WHAT NEEDS TO BE DONE: From the first entry to the last, copy the material exactly as it stands.

====== RECORDS SUPPLIED

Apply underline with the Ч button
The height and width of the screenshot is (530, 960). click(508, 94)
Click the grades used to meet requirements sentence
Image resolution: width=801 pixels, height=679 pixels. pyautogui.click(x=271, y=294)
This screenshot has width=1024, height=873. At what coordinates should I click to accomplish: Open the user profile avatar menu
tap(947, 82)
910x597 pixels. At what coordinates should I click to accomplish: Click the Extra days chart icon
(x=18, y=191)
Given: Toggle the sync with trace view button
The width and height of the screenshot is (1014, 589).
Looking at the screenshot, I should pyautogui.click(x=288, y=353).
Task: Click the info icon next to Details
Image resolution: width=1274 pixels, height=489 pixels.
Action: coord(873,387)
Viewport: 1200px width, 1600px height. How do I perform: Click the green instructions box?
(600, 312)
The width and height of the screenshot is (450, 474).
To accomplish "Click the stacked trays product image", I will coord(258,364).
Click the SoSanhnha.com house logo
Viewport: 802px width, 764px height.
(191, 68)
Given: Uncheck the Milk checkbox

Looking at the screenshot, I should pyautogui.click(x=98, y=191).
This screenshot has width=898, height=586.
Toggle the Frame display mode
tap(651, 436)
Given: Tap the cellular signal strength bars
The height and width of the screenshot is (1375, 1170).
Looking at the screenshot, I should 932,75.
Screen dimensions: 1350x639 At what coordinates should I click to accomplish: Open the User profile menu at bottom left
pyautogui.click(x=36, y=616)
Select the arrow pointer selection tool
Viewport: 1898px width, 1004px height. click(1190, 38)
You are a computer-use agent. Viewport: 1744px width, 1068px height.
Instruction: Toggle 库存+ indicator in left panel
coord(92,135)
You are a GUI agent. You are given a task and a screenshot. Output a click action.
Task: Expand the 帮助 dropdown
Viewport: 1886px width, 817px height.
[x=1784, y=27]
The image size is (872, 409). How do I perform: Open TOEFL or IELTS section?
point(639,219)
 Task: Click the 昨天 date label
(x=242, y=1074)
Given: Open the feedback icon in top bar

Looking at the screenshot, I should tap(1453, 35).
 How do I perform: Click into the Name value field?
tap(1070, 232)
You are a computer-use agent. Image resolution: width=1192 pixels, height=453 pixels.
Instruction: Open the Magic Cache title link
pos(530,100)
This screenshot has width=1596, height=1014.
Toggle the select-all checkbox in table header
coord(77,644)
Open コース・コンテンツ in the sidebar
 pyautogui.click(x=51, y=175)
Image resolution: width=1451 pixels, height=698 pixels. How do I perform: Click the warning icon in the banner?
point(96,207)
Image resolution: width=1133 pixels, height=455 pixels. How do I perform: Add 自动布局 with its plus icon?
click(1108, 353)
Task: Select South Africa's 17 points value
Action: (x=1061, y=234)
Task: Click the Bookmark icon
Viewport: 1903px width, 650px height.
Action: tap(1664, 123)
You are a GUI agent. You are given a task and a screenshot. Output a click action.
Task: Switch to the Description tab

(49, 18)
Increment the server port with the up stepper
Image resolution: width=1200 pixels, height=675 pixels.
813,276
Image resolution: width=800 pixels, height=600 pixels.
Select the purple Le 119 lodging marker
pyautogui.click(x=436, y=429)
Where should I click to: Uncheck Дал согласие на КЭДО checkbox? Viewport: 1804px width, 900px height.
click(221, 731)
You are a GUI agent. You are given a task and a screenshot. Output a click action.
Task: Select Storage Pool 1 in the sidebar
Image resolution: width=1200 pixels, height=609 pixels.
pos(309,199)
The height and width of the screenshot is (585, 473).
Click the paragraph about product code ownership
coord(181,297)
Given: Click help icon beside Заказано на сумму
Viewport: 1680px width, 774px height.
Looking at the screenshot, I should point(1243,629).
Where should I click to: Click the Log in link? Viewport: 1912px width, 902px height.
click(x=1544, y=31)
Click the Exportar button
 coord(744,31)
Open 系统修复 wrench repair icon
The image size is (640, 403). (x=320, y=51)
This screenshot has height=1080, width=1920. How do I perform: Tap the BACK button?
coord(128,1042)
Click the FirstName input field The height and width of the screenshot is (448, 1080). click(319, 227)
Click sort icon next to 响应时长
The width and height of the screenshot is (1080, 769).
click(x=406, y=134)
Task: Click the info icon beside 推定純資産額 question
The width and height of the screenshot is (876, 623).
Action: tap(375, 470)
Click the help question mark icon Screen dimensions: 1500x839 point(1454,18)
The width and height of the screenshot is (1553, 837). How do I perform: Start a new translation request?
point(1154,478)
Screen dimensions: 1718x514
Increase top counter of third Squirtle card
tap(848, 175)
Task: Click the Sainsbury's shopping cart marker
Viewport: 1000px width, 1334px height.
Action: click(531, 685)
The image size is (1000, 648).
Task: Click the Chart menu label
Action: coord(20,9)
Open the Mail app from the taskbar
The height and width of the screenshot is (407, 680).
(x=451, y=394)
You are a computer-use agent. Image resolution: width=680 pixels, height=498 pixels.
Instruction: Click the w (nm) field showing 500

============

YOUR RESPONSE:
Apply underline with the Ч button
The height and width of the screenshot is (530, 960). click(508, 94)
Click the grades used to meet requirements sentence
Image resolution: width=801 pixels, height=679 pixels. pyautogui.click(x=271, y=294)
This screenshot has width=1024, height=873. At what coordinates should I click to accomplish: Open the user profile avatar menu
tap(947, 82)
910x597 pixels. At what coordinates should I click to accomplish: Click the Extra days chart icon
(x=18, y=191)
Given: Toggle the sync with trace view button
The width and height of the screenshot is (1014, 589).
Looking at the screenshot, I should pyautogui.click(x=288, y=353).
Task: Click the info icon next to Details
Image resolution: width=1274 pixels, height=489 pixels.
Action: coord(873,387)
Viewport: 1200px width, 1600px height. How do I perform: Click the green instructions box?
(600, 312)
The width and height of the screenshot is (450, 474).
To accomplish "Click the stacked trays product image", I will coord(258,364).
Click the SoSanhnha.com house logo
Viewport: 802px width, 764px height.
(191, 68)
Given: Uncheck the Milk checkbox

Looking at the screenshot, I should pyautogui.click(x=98, y=191).
This screenshot has width=898, height=586.
Toggle the Frame display mode
tap(651, 436)
Given: Tap the cellular signal strength bars
The height and width of the screenshot is (1375, 1170).
Looking at the screenshot, I should 932,75.
Screen dimensions: 1350x639 At what coordinates should I click to accomplish: Open the User profile menu at bottom left
pyautogui.click(x=36, y=616)
Select the arrow pointer selection tool
Viewport: 1898px width, 1004px height. click(1190, 38)
You are a computer-use agent. Viewport: 1744px width, 1068px height.
Instruction: Toggle 库存+ indicator in left panel
coord(92,135)
You are a GUI agent. You are given a task and a screenshot. Output a click action.
Task: Expand the 帮助 dropdown
Viewport: 1886px width, 817px height.
[x=1784, y=27]
The image size is (872, 409). How do I perform: Open TOEFL or IELTS section?
point(639,219)
 Task: Click the 昨天 date label
(x=242, y=1074)
Given: Open the feedback icon in top bar

Looking at the screenshot, I should tap(1453, 35).
 How do I perform: Click into the Name value field?
tap(1070, 232)
You are a computer-use agent. Image resolution: width=1192 pixels, height=453 pixels.
Instruction: Open the Magic Cache title link
pos(530,100)
This screenshot has width=1596, height=1014.
Toggle the select-all checkbox in table header
coord(77,644)
Open コース・コンテンツ in the sidebar
 pyautogui.click(x=51, y=175)
Image resolution: width=1451 pixels, height=698 pixels. How do I perform: Click the warning icon in the banner?
point(96,207)
Image resolution: width=1133 pixels, height=455 pixels. How do I perform: Add 自动布局 with its plus icon?
click(1108, 353)
Task: Select South Africa's 17 points value
Action: (x=1061, y=234)
Task: Click the Bookmark icon
Viewport: 1903px width, 650px height.
Action: tap(1664, 123)
You are a GUI agent. You are given a task and a screenshot. Output a click action.
Task: Switch to the Description tab

(49, 18)
Increment the server port with the up stepper
Image resolution: width=1200 pixels, height=675 pixels.
813,276
Image resolution: width=800 pixels, height=600 pixels.
Select the purple Le 119 lodging marker
pyautogui.click(x=436, y=429)
Where should I click to: Uncheck Дал согласие на КЭДО checkbox? Viewport: 1804px width, 900px height.
click(221, 731)
You are a GUI agent. You are given a task and a screenshot. Output a click action.
Task: Select Storage Pool 1 in the sidebar
Image resolution: width=1200 pixels, height=609 pixels.
pos(309,199)
The height and width of the screenshot is (585, 473).
Click the paragraph about product code ownership
coord(181,297)
Given: Click help icon beside Заказано на сумму
Viewport: 1680px width, 774px height.
Looking at the screenshot, I should point(1243,629).
Where should I click to: Click the Log in link? Viewport: 1912px width, 902px height.
click(x=1544, y=31)
Click the Exportar button
 coord(744,31)
Open 系统修复 wrench repair icon
The image size is (640, 403). (x=320, y=51)
This screenshot has height=1080, width=1920. How do I perform: Tap the BACK button?
coord(128,1042)
Click the FirstName input field The height and width of the screenshot is (448, 1080). click(319, 227)
Click sort icon next to 响应时长
The width and height of the screenshot is (1080, 769).
click(x=406, y=134)
Task: Click the info icon beside 推定純資産額 question
The width and height of the screenshot is (876, 623).
Action: tap(375, 470)
Click the help question mark icon Screen dimensions: 1500x839 point(1454,18)
The width and height of the screenshot is (1553, 837). How do I perform: Start a new translation request?
point(1154,478)
Screen dimensions: 1718x514
Increase top counter of third Squirtle card
tap(848, 175)
Task: Click the Sainsbury's shopping cart marker
Viewport: 1000px width, 1334px height.
Action: click(531, 685)
The image size is (1000, 648).
Task: Click the Chart menu label
Action: coord(20,9)
Open the Mail app from the taskbar
The height and width of the screenshot is (407, 680).
(x=451, y=394)
You are a computer-use agent. Image resolution: width=680 pixels, height=498 pixels.
Instruction: Click the w (nm) field showing 500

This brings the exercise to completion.